**** LISTED ENTRIES ****

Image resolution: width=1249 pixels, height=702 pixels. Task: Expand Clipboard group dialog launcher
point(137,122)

****
**** LISTED ENTRIES ****

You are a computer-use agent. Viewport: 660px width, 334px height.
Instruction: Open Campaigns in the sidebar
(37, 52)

****
**** LISTED ENTRIES ****

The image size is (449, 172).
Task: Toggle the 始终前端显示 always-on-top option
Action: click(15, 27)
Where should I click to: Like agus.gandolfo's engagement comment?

****

* **GIVEN PROBLEM**
Pull out each line in the entries above that contains the string "click" and list those lines.

* **THE OUTPUT**
Action: click(15, 27)
Where should I click to: Like agus.gandolfo's engagement comment?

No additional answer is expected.